SOURCE RECORDS:
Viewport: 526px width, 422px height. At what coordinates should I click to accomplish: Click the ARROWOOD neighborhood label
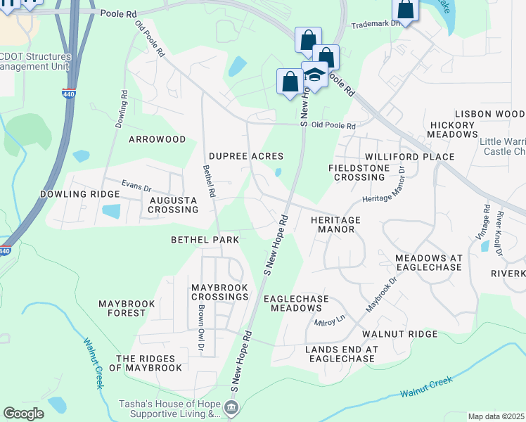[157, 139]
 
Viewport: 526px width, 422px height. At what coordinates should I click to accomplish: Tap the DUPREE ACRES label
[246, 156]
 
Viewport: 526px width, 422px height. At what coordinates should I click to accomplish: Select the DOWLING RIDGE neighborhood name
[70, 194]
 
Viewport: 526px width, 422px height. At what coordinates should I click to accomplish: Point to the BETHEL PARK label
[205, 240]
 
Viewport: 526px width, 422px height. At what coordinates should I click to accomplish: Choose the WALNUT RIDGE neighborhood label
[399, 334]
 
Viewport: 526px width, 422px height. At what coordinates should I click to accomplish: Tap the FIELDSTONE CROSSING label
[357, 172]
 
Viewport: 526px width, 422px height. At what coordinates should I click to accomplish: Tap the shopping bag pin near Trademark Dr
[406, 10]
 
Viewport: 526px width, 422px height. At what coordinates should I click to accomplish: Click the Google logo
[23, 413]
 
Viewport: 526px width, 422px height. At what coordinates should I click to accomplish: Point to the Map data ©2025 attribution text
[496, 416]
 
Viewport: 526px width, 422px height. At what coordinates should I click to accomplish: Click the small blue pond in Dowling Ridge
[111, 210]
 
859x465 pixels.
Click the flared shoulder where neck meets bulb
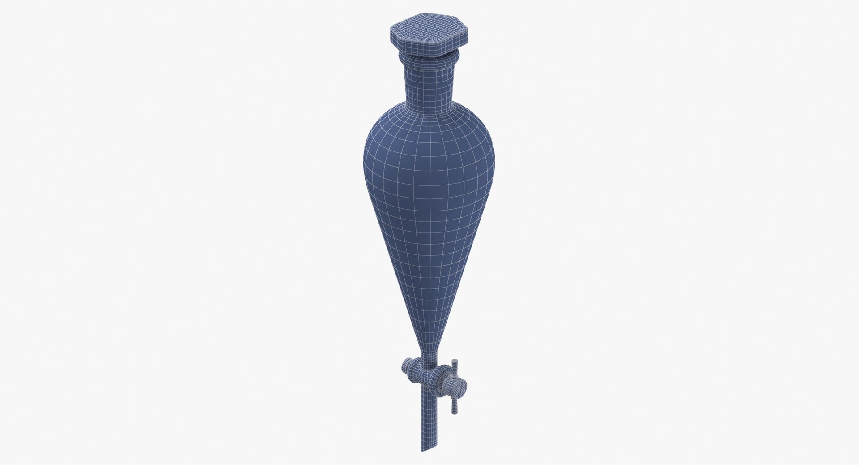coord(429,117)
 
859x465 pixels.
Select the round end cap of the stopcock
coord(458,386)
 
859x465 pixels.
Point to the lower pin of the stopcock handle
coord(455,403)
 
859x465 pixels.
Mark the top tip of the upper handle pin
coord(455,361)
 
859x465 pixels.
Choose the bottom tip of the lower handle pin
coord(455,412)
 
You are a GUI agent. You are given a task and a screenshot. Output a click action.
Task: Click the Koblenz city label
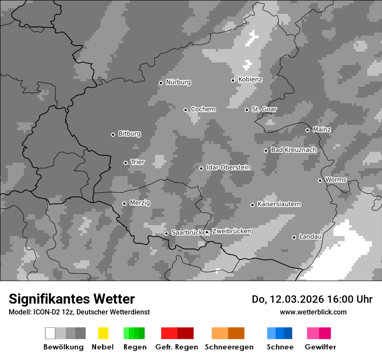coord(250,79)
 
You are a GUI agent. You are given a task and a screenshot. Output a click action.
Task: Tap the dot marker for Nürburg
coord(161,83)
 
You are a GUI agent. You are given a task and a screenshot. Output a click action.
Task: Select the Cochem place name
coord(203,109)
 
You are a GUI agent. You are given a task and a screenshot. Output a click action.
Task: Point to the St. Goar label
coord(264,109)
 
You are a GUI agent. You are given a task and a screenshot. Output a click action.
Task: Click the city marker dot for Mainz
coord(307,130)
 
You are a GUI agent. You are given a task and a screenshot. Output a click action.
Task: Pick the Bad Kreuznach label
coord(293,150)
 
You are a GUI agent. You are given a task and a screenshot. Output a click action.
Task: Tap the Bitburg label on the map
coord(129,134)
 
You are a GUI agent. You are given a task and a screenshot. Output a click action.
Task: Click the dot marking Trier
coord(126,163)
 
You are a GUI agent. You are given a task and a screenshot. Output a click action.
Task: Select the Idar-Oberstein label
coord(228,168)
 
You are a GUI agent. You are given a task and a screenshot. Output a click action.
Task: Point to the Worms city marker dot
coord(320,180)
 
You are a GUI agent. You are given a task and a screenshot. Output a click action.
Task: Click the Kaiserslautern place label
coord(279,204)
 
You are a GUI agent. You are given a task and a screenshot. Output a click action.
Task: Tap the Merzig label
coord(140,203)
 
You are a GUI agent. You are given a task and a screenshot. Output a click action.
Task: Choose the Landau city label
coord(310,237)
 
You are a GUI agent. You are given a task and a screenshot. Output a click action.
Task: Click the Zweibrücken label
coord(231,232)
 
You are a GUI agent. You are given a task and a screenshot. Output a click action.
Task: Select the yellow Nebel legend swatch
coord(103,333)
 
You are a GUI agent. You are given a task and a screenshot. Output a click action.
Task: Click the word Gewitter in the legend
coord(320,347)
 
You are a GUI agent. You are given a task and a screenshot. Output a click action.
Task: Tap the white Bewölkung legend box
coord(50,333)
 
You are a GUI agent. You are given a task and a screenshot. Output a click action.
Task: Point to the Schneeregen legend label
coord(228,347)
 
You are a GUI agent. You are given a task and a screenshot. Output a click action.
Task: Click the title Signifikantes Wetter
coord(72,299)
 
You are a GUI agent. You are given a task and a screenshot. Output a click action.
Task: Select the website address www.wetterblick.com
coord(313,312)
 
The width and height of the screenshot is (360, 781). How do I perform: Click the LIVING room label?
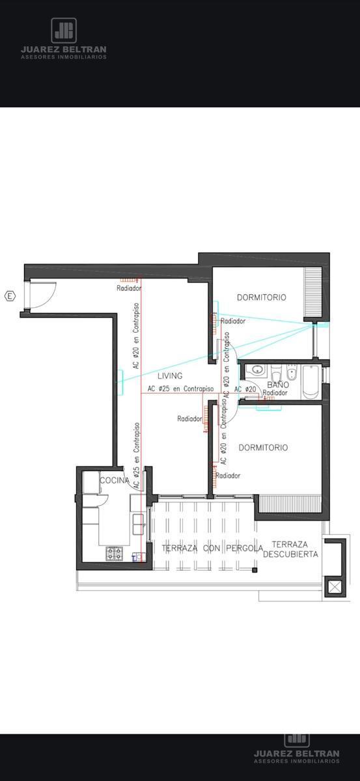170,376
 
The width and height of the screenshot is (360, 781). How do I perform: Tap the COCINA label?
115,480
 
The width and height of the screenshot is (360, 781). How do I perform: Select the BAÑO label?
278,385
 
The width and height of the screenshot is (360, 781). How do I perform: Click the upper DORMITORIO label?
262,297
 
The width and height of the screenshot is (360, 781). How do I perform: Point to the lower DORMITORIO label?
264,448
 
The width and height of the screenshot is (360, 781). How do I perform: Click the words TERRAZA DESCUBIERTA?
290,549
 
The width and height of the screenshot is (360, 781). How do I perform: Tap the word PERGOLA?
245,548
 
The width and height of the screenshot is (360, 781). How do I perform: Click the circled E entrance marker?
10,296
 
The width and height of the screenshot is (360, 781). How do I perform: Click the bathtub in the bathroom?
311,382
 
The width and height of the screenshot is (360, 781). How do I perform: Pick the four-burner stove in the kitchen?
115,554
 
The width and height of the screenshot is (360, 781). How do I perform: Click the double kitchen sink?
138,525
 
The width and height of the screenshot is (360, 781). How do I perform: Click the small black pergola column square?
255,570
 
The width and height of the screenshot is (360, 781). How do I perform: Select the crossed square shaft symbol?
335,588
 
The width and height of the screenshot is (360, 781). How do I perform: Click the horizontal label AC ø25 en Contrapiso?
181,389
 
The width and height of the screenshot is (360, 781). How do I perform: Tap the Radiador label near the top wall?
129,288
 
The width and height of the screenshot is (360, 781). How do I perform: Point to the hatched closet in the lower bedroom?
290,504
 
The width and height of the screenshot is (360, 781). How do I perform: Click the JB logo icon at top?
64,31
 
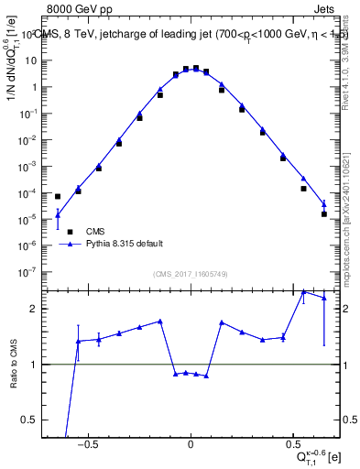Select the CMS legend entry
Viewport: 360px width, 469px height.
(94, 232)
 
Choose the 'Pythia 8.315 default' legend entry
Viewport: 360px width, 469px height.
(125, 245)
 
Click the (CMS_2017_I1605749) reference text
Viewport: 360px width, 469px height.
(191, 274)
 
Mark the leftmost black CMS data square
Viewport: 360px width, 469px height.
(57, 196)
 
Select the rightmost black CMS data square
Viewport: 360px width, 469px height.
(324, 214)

---

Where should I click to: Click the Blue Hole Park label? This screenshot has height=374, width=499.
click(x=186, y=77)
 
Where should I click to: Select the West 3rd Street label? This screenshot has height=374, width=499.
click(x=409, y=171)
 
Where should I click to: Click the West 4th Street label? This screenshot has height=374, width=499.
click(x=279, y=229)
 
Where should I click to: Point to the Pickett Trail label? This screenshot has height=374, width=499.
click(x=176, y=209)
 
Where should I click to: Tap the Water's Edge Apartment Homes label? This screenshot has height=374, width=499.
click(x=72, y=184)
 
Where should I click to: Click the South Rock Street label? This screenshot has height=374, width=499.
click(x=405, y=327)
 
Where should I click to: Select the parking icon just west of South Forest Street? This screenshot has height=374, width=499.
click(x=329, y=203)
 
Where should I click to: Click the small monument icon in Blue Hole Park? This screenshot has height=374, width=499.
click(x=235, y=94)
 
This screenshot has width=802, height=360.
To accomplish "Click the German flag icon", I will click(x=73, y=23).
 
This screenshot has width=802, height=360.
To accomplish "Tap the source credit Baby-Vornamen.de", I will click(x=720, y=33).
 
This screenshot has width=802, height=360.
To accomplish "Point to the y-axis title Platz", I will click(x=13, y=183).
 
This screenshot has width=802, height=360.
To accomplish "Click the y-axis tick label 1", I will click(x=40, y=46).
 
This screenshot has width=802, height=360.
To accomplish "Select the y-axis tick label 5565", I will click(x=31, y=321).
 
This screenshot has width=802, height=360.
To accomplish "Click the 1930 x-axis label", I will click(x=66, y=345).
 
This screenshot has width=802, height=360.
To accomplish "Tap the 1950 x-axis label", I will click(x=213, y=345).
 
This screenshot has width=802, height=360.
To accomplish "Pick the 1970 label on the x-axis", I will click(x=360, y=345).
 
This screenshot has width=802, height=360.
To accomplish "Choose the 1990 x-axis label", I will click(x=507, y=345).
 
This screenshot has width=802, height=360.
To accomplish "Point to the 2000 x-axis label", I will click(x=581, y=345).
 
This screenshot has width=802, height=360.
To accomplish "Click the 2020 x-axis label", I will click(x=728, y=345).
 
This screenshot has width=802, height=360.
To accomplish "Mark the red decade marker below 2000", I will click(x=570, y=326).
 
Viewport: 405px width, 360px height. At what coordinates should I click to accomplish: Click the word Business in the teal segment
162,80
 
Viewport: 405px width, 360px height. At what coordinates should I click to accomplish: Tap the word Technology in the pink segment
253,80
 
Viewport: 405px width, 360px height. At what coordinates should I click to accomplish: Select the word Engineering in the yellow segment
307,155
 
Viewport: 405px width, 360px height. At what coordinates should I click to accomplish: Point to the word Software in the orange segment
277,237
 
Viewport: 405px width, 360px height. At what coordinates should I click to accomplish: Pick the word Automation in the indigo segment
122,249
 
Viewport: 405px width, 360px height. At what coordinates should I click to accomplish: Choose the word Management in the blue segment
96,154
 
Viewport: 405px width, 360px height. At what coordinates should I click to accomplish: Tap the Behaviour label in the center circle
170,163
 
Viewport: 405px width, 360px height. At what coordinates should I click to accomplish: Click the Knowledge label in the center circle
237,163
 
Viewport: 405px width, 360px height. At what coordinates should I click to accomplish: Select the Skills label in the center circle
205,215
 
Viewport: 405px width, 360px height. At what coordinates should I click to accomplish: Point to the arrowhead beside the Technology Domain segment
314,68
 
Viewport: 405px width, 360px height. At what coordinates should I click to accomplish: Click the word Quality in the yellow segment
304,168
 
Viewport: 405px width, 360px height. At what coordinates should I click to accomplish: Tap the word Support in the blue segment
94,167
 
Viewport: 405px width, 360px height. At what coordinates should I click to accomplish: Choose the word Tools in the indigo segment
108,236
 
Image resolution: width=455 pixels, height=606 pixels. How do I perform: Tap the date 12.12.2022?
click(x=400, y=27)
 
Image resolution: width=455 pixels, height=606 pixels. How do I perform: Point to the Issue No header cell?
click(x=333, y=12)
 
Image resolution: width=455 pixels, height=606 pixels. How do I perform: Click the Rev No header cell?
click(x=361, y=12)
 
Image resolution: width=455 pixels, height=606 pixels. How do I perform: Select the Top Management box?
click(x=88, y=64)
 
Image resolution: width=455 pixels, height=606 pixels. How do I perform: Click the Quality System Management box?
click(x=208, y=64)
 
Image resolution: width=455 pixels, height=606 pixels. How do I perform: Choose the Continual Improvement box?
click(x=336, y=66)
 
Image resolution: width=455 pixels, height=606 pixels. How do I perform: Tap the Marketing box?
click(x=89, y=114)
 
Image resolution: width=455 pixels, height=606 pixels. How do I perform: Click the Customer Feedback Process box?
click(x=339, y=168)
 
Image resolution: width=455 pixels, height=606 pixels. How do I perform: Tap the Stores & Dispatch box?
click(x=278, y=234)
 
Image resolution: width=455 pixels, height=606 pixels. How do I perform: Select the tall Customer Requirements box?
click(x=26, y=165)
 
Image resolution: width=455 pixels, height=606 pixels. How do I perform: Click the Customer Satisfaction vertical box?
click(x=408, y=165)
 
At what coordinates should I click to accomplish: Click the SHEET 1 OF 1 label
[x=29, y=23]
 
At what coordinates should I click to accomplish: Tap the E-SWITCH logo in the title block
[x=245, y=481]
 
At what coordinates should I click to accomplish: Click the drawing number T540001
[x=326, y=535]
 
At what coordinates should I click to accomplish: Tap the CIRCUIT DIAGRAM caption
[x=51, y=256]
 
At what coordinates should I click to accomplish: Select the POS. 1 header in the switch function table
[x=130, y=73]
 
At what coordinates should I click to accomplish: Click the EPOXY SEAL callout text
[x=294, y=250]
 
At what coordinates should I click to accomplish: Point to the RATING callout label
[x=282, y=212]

WHAT IS BEING ASKED: Write out the data exactly as it appears, from the line containing "Behaviour label in the center circle" down to the line containing "click(x=336, y=66)", both included.

RESPONSE TO THE TASK:
Viewport: 405px width, 360px height. At what coordinates should I click to accomplish: Tap the Behaviour label in the center circle
170,163
 
Viewport: 405px width, 360px height. At what coordinates should I click to accomplish: Click the Knowledge label in the center circle
237,163
 
Viewport: 405px width, 360px height. At what coordinates should I click to accomplish: Select the Skills label in the center circle
205,215
 
Viewport: 405px width, 360px height. At what coordinates should I click to accomplish: Point to the arrowhead beside the Technology Domain segment
314,68
 
Viewport: 405px width, 360px height. At what coordinates should I click to accomplish: Click the word Quality in the yellow segment
304,168
 
Viewport: 405px width, 360px height. At what coordinates should I click to accomplish: Tap the word Support in the blue segment
94,167
 
Viewport: 405px width, 360px height. At what coordinates should I click to accomplish: Choose the word Tools in the indigo segment
108,236
 
Image resolution: width=455 pixels, height=606 pixels. How do I perform: Tap the date 12.12.2022?
click(x=400, y=27)
 
Image resolution: width=455 pixels, height=606 pixels. How do I perform: Point to the Issue No header cell?
click(x=333, y=12)
 
Image resolution: width=455 pixels, height=606 pixels. How do I perform: Click the Rev No header cell?
click(x=361, y=12)
 
Image resolution: width=455 pixels, height=606 pixels. How do I perform: Select the Top Management box?
click(x=88, y=64)
 
Image resolution: width=455 pixels, height=606 pixels. How do I perform: Click the Quality System Management box?
click(x=208, y=64)
 
Image resolution: width=455 pixels, height=606 pixels. How do I perform: Choose the Continual Improvement box?
click(x=336, y=66)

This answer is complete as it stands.